Centrafrique : week-end macabre à Bangui
Au moins 11 personnes, dont un parlementaire, ont été tuées entre samedi et dimanche lors de violences accompagnées de pillages à grande échelle dans la capitale centrafricaine.
Bangui a de nouveau été endeuillée par une flambée de violences ce week-end. Du samedi 8 février au soir au dimanche 9 février, au moins 11 personnes y perdu la vie, dont un parlementaire, Jean-Emmanuel Ndjaroua.
Les premiers affrontements ont éclaté samedi soir aux abords de la mairie du 5e arrondissement, au centre-ville, avec cinq personnes tuées dans des circonstances non établies, puis trois autres dans des combats interreligieux, et une neuvième par des soldats de la force de l’Union africaine (Misca). Peter Bouckaert, de l’ONG Human Rights Watch (HRW), a également fait état du lynchage à mort d’une dixième personne – musulmane ou chrétienne, selon des sources contradictoires – près du marché central.
Selon la Ligue centrafricaine des droits de l’Homme (LCDH), dimanche après-midi, c’est un membre du parlement provisoire centrafricain, Jean-Emmanuel Ndjaroua, qui a été assassiné dans le 4e arrondissement de la capitale. La veille, la victime avait fait une intervention remarquée devant le Conseil national de transition (CNT, parlement provisoire), dans laquelle elle s’était élevée contre les violences dont sont victimes les ressortissants "cosmopolites" de sa région, autrement dit les musulmans.
"Dehors, les Rwandais!"
Dimanche matin, des soldats français et des gendarmes centrafricains avaient pris position, au milieu de ruines de commerces encore fumantes, dans le 5e arrondissement livré aux pilleurs et survolé par un hélicoptère de combat français. Selon des habitants, après la mort de cinq personnes samedi soir, une femme chrétienne de ce quartier mixte a été tuée par un musulman. Son agresseur a été capturé et tué, et son cadavre brûlé devant la mairie. Son corps calciné gisait dimanche au milieu de la route.

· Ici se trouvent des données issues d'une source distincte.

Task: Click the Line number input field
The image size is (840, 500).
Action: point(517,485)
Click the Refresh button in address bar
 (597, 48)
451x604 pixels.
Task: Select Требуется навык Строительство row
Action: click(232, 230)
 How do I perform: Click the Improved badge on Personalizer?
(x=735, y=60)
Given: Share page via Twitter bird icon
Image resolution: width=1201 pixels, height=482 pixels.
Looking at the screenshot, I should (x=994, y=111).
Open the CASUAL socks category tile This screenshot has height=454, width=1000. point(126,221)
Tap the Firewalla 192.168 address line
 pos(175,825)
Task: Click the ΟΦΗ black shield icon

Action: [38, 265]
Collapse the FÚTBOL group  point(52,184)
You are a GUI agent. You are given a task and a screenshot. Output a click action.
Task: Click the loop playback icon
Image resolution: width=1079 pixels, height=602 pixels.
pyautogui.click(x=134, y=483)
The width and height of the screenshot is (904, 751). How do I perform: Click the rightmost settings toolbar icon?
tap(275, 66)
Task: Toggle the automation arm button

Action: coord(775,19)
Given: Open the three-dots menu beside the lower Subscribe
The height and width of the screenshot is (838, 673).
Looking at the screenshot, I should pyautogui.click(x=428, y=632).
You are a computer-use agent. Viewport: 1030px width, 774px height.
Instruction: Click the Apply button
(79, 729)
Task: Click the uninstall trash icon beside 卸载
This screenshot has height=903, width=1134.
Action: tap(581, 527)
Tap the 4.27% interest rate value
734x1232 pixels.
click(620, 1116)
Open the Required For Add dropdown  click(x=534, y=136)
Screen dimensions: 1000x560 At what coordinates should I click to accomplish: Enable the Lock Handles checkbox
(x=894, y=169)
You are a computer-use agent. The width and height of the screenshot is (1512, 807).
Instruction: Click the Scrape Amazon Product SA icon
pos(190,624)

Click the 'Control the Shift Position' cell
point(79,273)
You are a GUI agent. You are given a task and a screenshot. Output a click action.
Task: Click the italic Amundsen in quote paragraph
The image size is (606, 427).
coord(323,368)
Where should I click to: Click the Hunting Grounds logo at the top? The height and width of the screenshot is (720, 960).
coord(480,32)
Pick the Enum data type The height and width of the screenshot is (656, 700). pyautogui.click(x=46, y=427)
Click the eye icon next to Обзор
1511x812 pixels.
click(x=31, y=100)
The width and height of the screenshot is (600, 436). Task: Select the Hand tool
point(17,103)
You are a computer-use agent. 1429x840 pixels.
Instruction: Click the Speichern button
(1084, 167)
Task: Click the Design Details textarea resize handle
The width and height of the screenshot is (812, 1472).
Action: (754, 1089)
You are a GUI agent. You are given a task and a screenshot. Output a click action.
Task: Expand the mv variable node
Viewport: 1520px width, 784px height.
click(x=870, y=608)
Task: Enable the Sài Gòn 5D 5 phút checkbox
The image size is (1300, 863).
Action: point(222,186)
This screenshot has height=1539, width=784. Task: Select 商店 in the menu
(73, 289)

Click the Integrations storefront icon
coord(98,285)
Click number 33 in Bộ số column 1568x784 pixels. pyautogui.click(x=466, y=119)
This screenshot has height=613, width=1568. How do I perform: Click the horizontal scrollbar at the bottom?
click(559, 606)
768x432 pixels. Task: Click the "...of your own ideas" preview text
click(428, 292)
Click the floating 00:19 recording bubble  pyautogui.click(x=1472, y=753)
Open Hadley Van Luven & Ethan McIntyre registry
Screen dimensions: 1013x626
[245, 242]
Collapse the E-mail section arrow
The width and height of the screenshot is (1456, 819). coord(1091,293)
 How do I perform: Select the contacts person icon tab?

Un deuxième civil musulman a ensuite été tué et son meurtrier s’apprêtait à jeter le cadavre dans un brasier quand les soldats rwandais de la Misca ont ouvert le feu, a raconté Innocent, un habitant du quartier. "Ils l’ont tué", a accusé Innocent, s’exprimant au milieu d’une foule surexcitée criant "À mort les Rwandais". "Les Rwandais sont tous des musulmans! Dehors, les Rwandais!", hurlait une femme, tandis que crépitaient des rafales de kalachnikov, d’origine indéterminée.
En fin de matinée, malgré les remontrances des militaires français, des bandes de jeunes pillards continuaient de venir se servir, certains avec des brouettes ou des charrettes, se glissant entre les blindés. Selon une source militaire française, les pillages ont finalement été contenus à la mi-journée. Le commandant en chef de la Misca, le général camerounais Martin Tumenta Chomua, a menacé samedi les groupes armés de recourir à la force pour arrêter assassinats, lynchages et pillages.
Le Drian mercredi à Bangui
Dans ce climat de violences sans fin, le ministre français de la Défense Jean-Yves Le Drian est arrivé dimanche à N’Djamena pour une nouvelle tournée régionale consacrée en grande partie à la crise centrafricaine.
Il a indiqué à la presse avoir "fait le point" avec le président tchadien Idriss Déby Itno, acteur militaire et politique majeur d’Afrique centrale, "sur les différents théâtres des opérations, notamment au Mali, et la situation dramatique en Centrafrique". "Nous avons également évoqué la situation au sud de la Libye, qui est considérée comme un refuge de terroristes", a-t-il ajouté, avant se rendre au Congo.
Le président congolais Denis Sassou Nguesso est médiateur dans le conflit centrafricain. Mercredi, Jean-Yves Le Drian se rendra à Bangui pour une troisième visite depuis le début, le 5 décembre, de l’intervention française ("opération Sangaris").